→ **RECORDS SHOWN**:
____
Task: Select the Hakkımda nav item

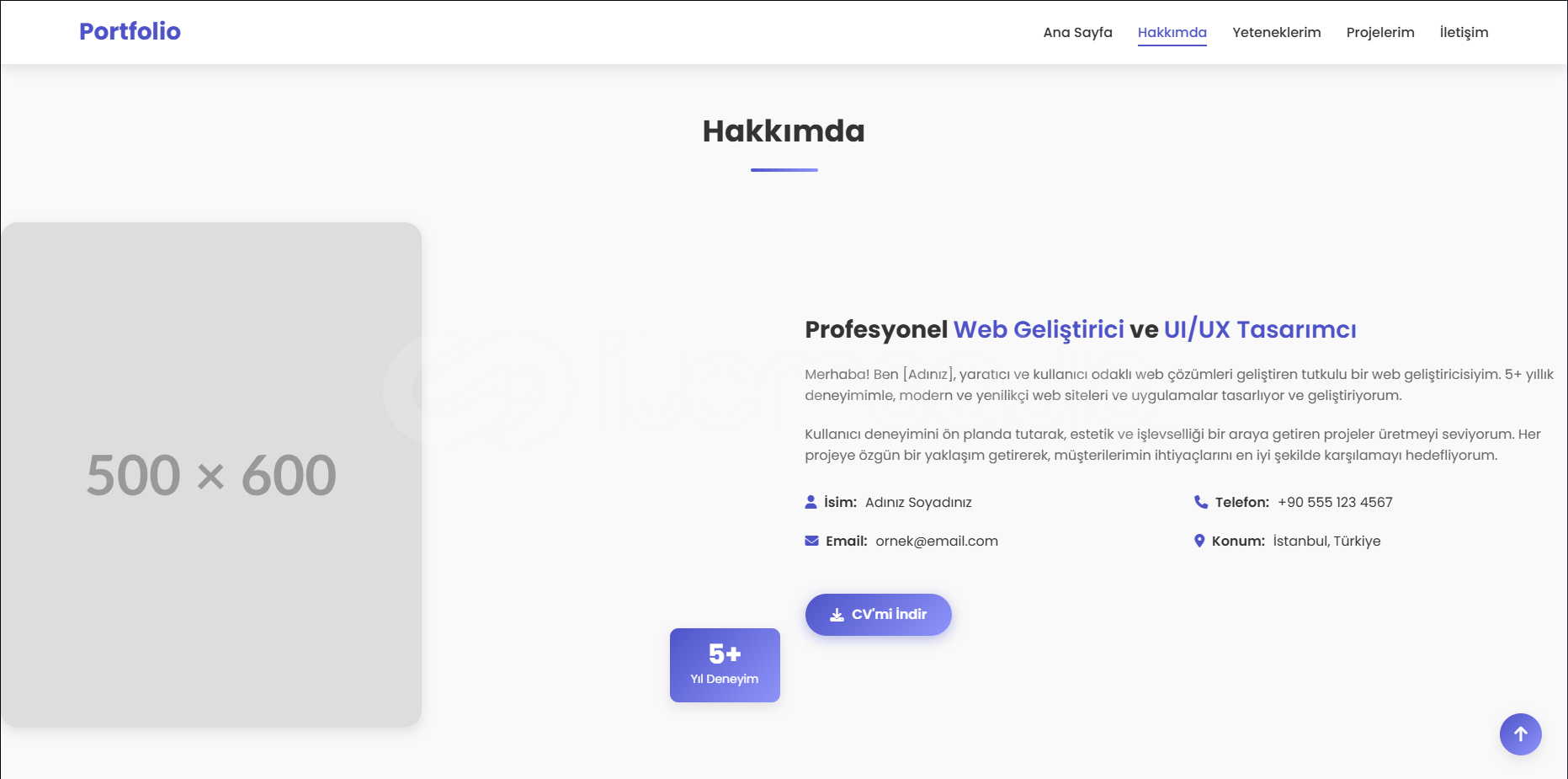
____
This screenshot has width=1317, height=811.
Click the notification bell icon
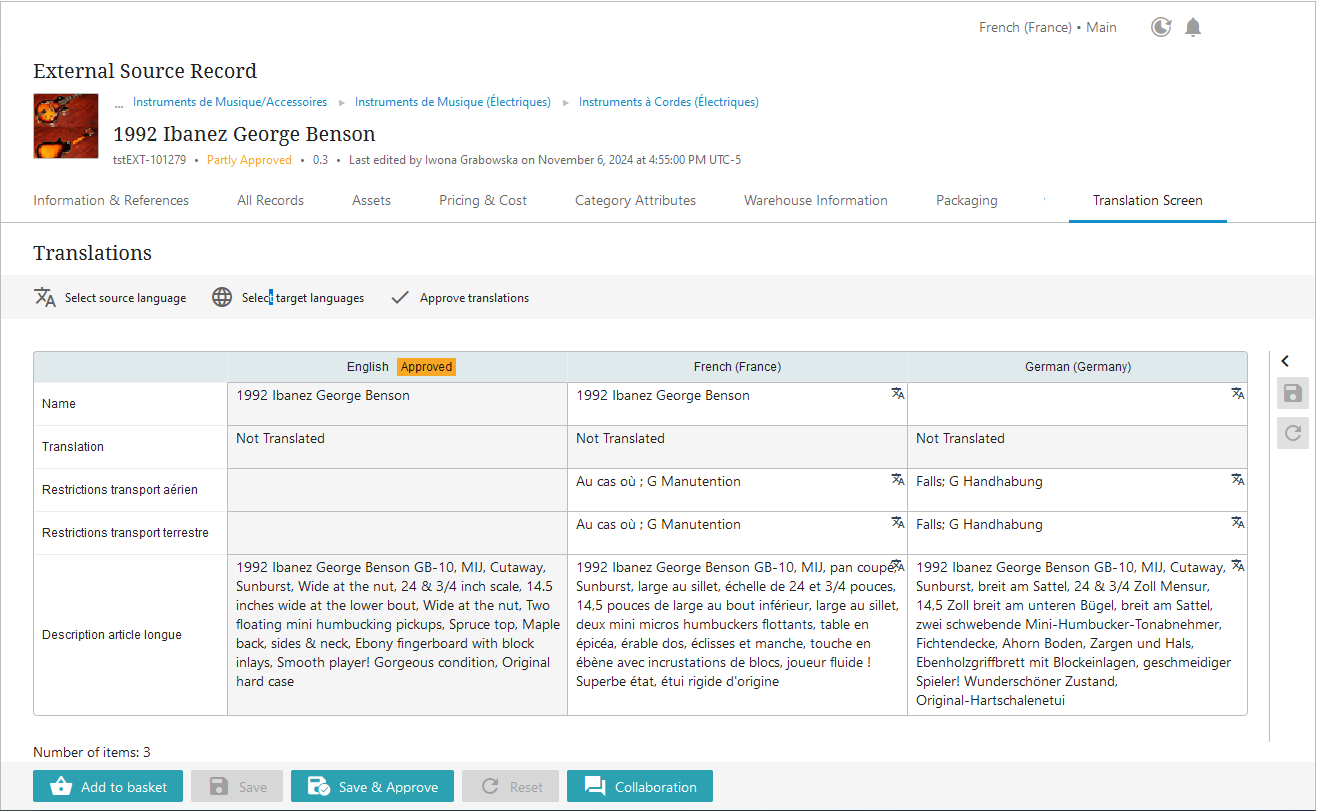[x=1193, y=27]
____
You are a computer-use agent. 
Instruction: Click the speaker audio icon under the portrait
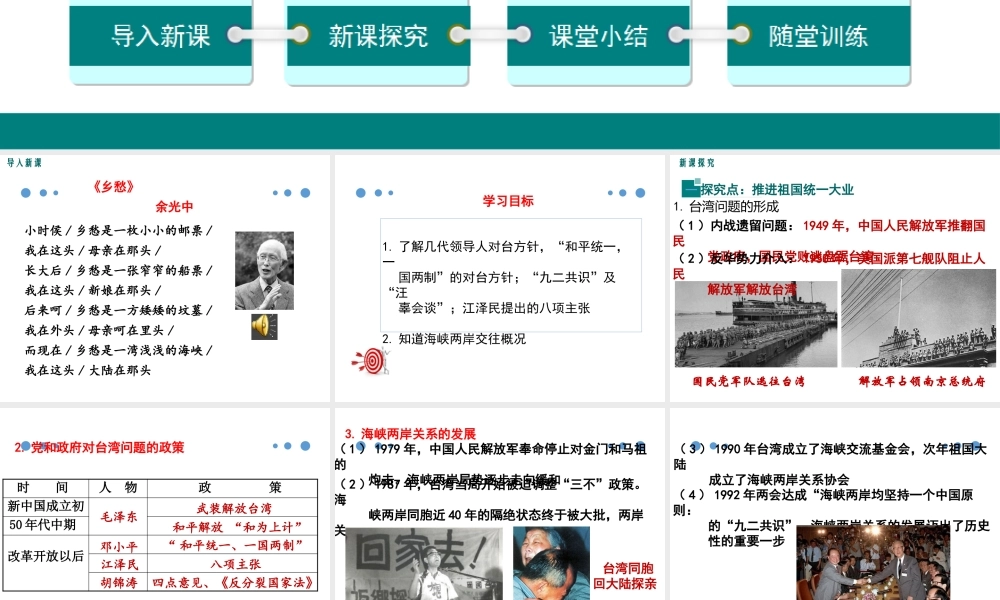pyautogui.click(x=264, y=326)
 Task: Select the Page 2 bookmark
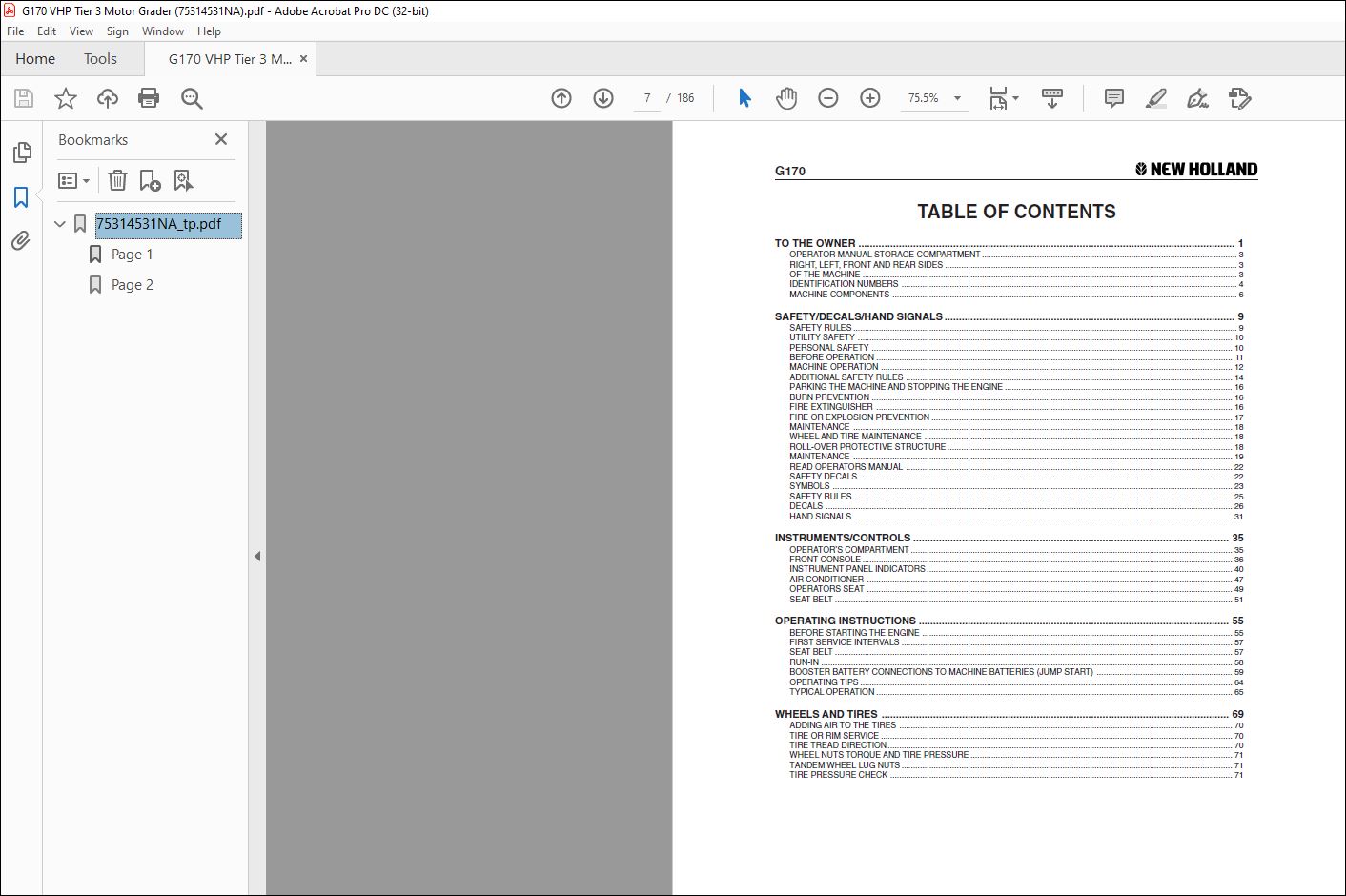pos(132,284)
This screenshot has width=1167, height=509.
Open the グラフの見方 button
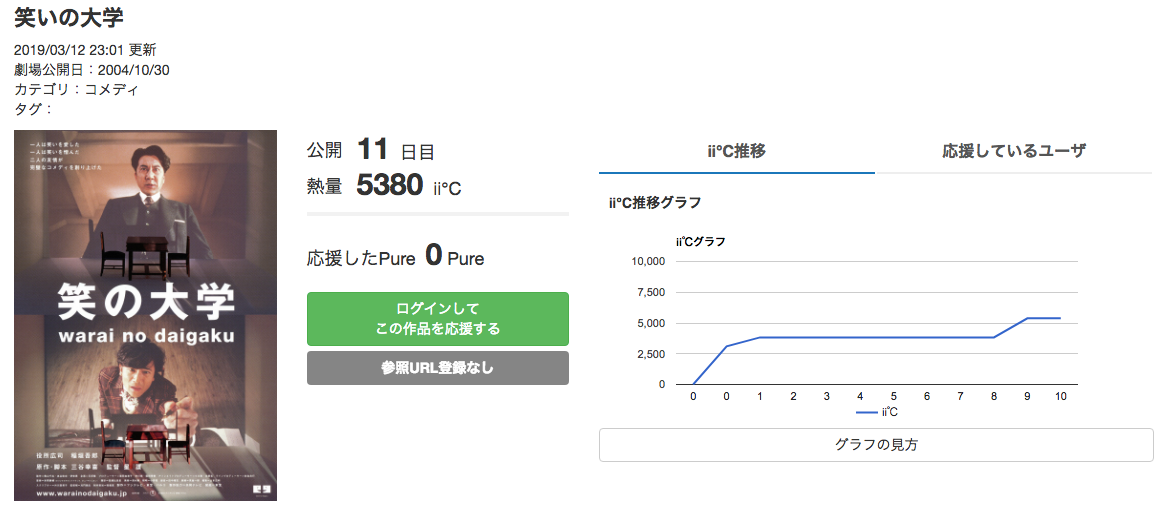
____
→ **WHAT TO PRODUCE**: Copy the lines from the one containing "Task: Select the Page 2 bookmark" through the one containing "Open the グラフの見方 button", including both of those lines, exactly as they appear in the records. Leave the pictures out of your answer.

→ **TASK SOLUTION**:
 Task: Select the Page 2 bookmark
pos(132,284)
This screenshot has width=1167, height=509.
Open the グラフの見方 button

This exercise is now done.